U.S. President Barack Obama. (Reuters/Larry Downing)
President Barack Obama authorized the US military to send 1,500 more troops to Iraq on Friday. That would nearly double the American military presence in the country. He also requested $5.6 billion for the fight against the Islamic State
The additional troops will expand the military’s role in training and helping Iraqi forces, focusing on the part of the volatile Anbar Province that is currently under Islamic State control, sources told NBC News.
Chairman of the Joint Chiefs of Staff Gen. Martin Dempsey ‒ and other high-ranking military officials ‒ have repeatedly warned that airstrikes will not be enough to defeat the brutal extremist group in Iraq and Syria.
“No one is under any illusion — under any illusions — that airstrikes alone will destroy ISIL,” Secretary of Defense Chuck Hagel told reporters at the end of September, calling Islamic State by one of its acronyms, at the end of September. “They are one element of our broader, comprehensive campaign against ISIL.”

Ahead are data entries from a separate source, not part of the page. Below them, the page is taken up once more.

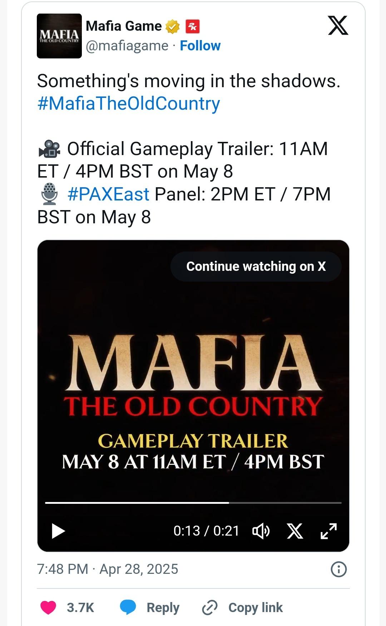Screen dimensions: 386x626
Task: Seek on the video progress bar
Action: click(x=193, y=503)
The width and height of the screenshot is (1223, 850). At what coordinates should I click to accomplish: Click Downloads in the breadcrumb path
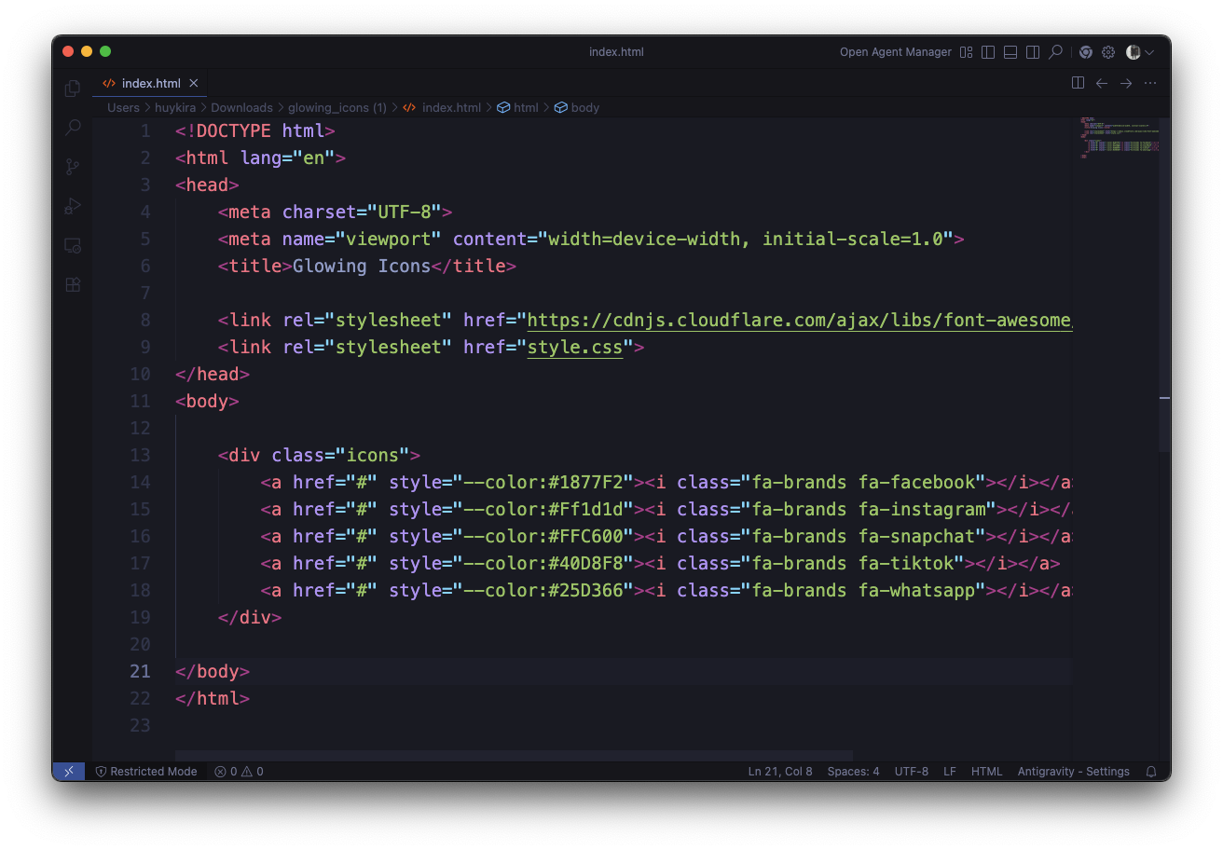241,107
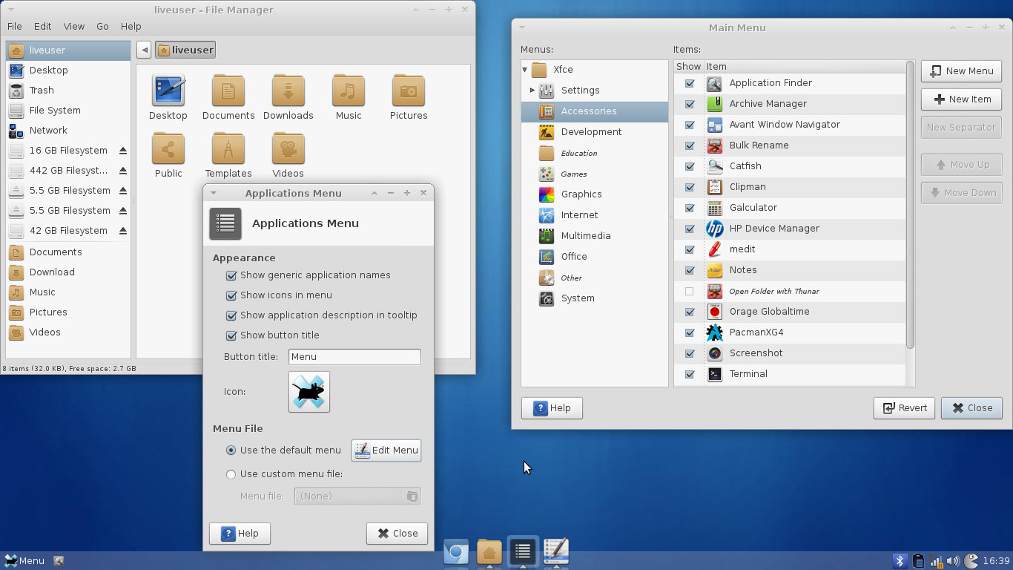1013x570 pixels.
Task: Click the Edit Menu button
Action: (x=386, y=451)
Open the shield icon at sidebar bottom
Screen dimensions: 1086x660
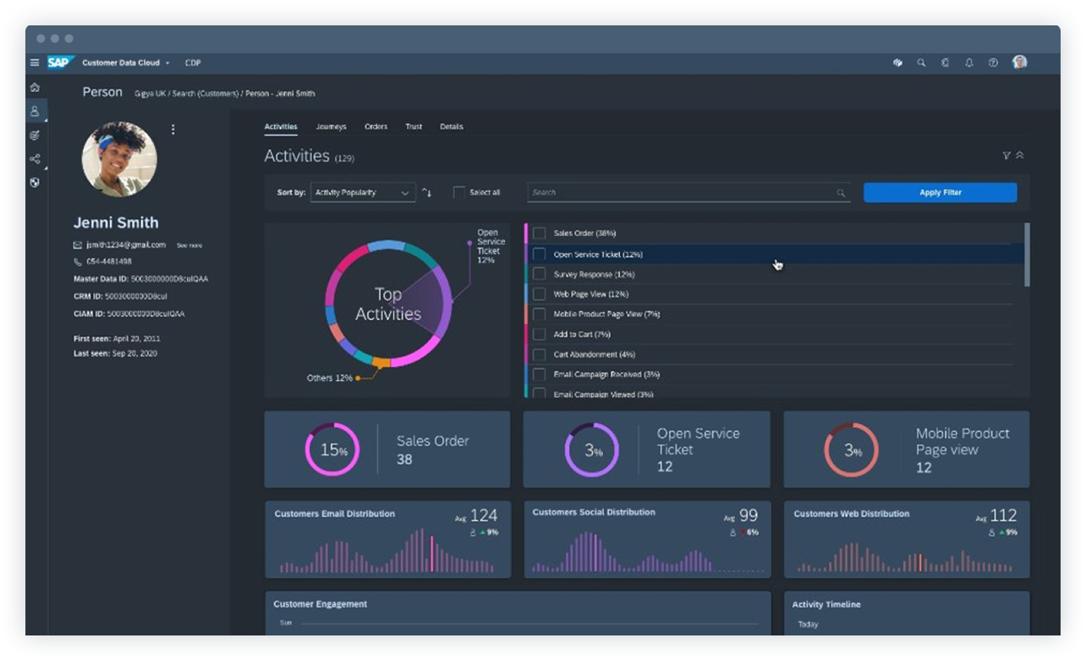pos(34,182)
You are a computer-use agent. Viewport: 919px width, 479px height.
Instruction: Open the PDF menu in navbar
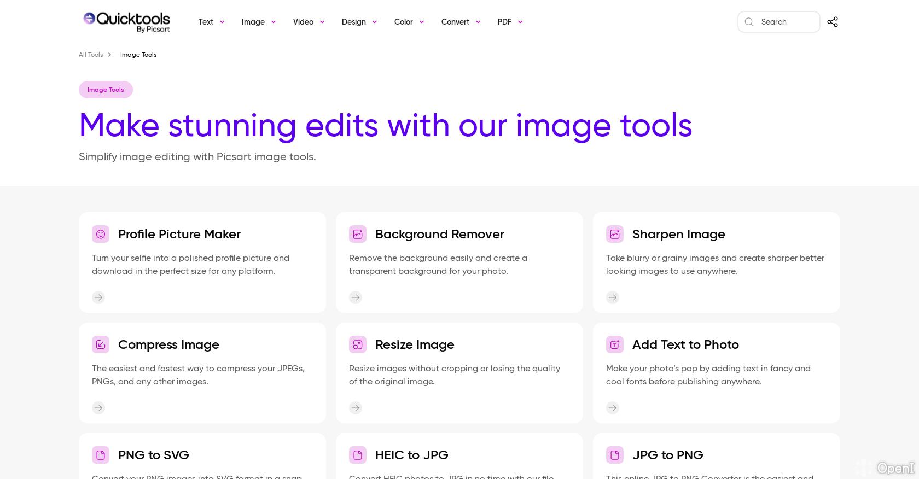click(510, 22)
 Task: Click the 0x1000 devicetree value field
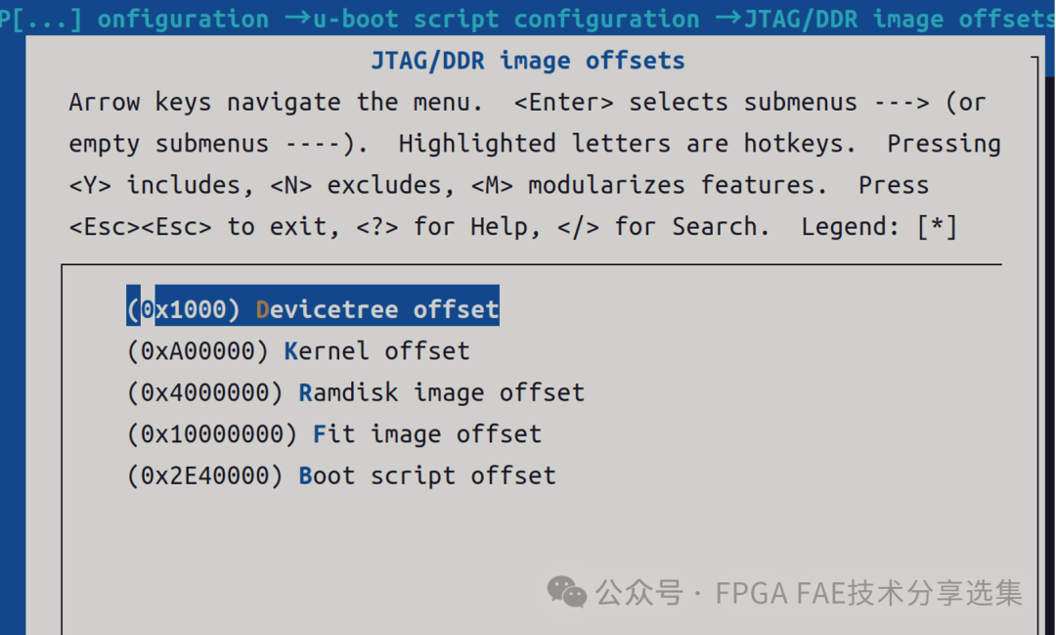point(184,310)
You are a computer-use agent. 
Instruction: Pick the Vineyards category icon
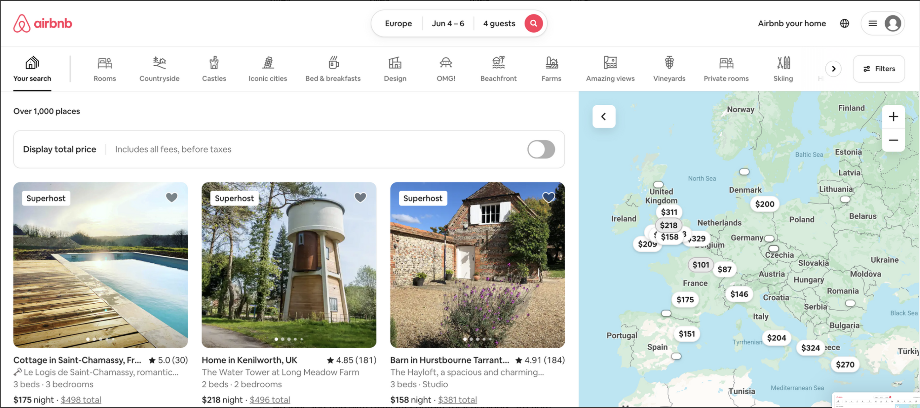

The president is seeking from Congress a new authorization in the mission that would allow American troops to use force in Iraq. Sen. Mitch McConnell (R-Kentucky), the presumed incoming Senate majority leader, has said he would welcome such a move. The current bombing campaign, which began three months ago, relies on the 2001 resolution allowing for the use of military force in the wake of the September 11 attacks.
Senate Minority Leader U.S. Sen. Mitch McConnell. (AFP Photo/Win McNamee)
The White House will ask Congress for $5.6 billion for the operations in Iraq and Syria, which includes $1.6 billion for the new “Iraq Train and Equip Fund,” the White House Office of Management and Budget said.